Today marks the beginning of the 8th annual Healthcare IT Week. Healthcare IT Week was started and continues on as a collaborative forum for public and private healthcare constituents to discuss the value of health information technology (health IT) for the U.S. healthcare system.
It is amazing to see how far health IT has come over the last 10-15 years. It has its own week! If, a decade ago, you told people that health IT would be a core focus of investors, entrepreneurs and everyone else in healthcare, the energy produced from the eye rolling alone could power the lights on the Las Vegas Strip for a month. The basic sentiment back then was this: Why would anyone invest in, think about, care about health IT when the consumer Internet was rocking and companies selling online dog food could get started on Monday and sold on Friday for a bull mastiff’s weight in gold?

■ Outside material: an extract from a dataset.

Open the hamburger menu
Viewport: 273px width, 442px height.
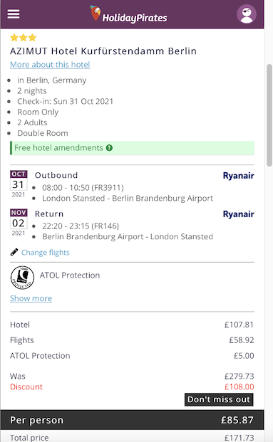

Today it is quite clear that healthcare IT is a hugely significant part of any success we are having and will continue to have in transforming our healthcare system from one where 30% of cost and care is wasted or the result of error to one where value reigns supreme. We do not believe anyone rational would now argue that healthcare IT is non-essential to improving the quality, productivity, efficiency, cost and outcomes we produce in our healthcare system, although the path is not always smooth.
And it’s about time. Technology has been used to optimize and redefine virtually every key industry except healthcare. Manufacturing has gone from human assembly lines to robotics; banking has gone from tellers to home banking; travel has gone from agents with brochures to Travelocity; and yet in many ways, the fundamental practice of medicine hasn’t changed in decades.